Normative theory for auditory receptive fields

The information in sound is carried by variations in the air pressure over time, which for many sound sources can be modelled as the superposition of sine wave oscillations of different frequencies. To capture this information by auditory perception or signal processing, the sound signal must be processed over some non-infinitesimal amount of time and in the case of a spectral analysis also over some range of frequencies. Such a region over time or over the spectro-temporal domain is referred to as a temporal or spectro-temporal receptive field.

If one considers the theoretical or algorithmic problem of designing an auditory system that is going to analyse the variations in air pressure over time, one may ask what types of auditory operations should be performed on the sound signal. Would any operation be reasonable? Specifically, regarding the notion of receptive fields, what types of temporal or spectro-temporal receptive field profiles would be reasonable? Is it possible to derive a theoretical model of how receptive fields "ought to" respond to auditory signals.

By developing a scale-space theory for auditory signals, we have shown how it is possible to develop a normative theory for receptive fields over auditory signals, and how idealized computational models of auditory receptive fields can be defined in a principled manner:

Lindeberg and Friberg (2015) "Idealized computational models of auditory receptive fields", PLOS ONE, 10(3): e0119032:1-58. (Download PDF)
Lindeberg and Friberg (2015) "Scale-space theory for auditory signals", Proc. SSVM 2015: Scale-Space and Variational Methods in Computer Vision, Springer LNCS 9087: 3-15. (Download PDF)
Lindeberg (2025) "A time-causal and time-recursive analogue of the Gabor transform", IEEE Transactions on Information Theory, 71(2): 1450-1480. (Download PDF)

When applied to the definition of spectrograms, alternatively to the formulation of an idealized cochlea model, our scale-space approach can be used for deriving the Gabor and Gammatone approaches for computing local windowed Fourier transforms as specific cases of a complex-valued scale-space transform over different frequencies. Additionally, our scale-space approach to defining spectrograms leads to a new family of generalized Gammatone filters, where the time constants of the individual first-order integrators coupled in cascade are not equal as for regular Gammatone filters but instead distributed logarithmically over temporal scales, and allowing for different trade-offs in terms of e.g. the frequency selectivity of the spectrogram and the temporal delay of time-causal receptive fields.

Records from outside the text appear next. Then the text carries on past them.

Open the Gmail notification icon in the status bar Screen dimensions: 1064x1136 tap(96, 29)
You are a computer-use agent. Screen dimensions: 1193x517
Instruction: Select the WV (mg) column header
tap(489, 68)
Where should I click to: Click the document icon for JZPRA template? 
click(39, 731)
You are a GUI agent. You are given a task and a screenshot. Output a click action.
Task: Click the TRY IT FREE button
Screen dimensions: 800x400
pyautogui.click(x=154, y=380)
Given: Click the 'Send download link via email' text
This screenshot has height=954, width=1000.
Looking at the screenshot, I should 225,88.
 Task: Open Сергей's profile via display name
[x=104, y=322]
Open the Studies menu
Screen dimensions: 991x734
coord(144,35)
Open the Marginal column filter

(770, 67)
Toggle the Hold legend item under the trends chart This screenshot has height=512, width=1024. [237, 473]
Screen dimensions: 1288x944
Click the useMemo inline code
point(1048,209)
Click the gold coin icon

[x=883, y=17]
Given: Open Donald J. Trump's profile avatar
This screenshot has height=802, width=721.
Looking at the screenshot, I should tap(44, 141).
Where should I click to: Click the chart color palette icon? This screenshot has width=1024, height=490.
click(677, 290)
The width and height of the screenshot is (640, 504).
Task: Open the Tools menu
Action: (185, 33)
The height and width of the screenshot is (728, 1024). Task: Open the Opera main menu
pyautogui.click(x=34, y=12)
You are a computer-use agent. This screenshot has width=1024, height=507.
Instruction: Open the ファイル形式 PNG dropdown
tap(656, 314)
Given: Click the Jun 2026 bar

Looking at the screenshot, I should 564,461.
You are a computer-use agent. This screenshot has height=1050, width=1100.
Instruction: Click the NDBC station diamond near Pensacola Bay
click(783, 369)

When applied to a logarithmic transformation of the spectrogram, as motivated from the desire of handling sound signals of different strength (sound pressure) in an invariant manner and with a logarithmic transformation of the frequencies as motivated by the desire of enabling invariance properties under a frequency shift, such as transposing a musical piece by one octave, this theory also allows for the definition of spectro-temporal receptive fields at higher levels in the auditory hierarchy in terms of spectro-temporal derivatives of spectro-temporal smoothing functions as obtained from scale-space theory.

Figure 1 from Lindeberg and Friberg (2015) 'Scale-space theory for auditory signals', SSVM 2015: Sca

Such second-layer receptive fields can be used for computing basic auditory features such as onset detection, partial tone enhancement and formants, and specifically includes the possibility of defining different types of features at different temporal scales, logspectral scales as well as a glissando parameter that represents how logarithmic frequencies may vary over time.

By built-in covariance properties of our model under temporal shifts, variations in sound pressure, frequency shifts and glissando transformations, the proposed approach allows for provable invariance properties under natural transformations of sound signals.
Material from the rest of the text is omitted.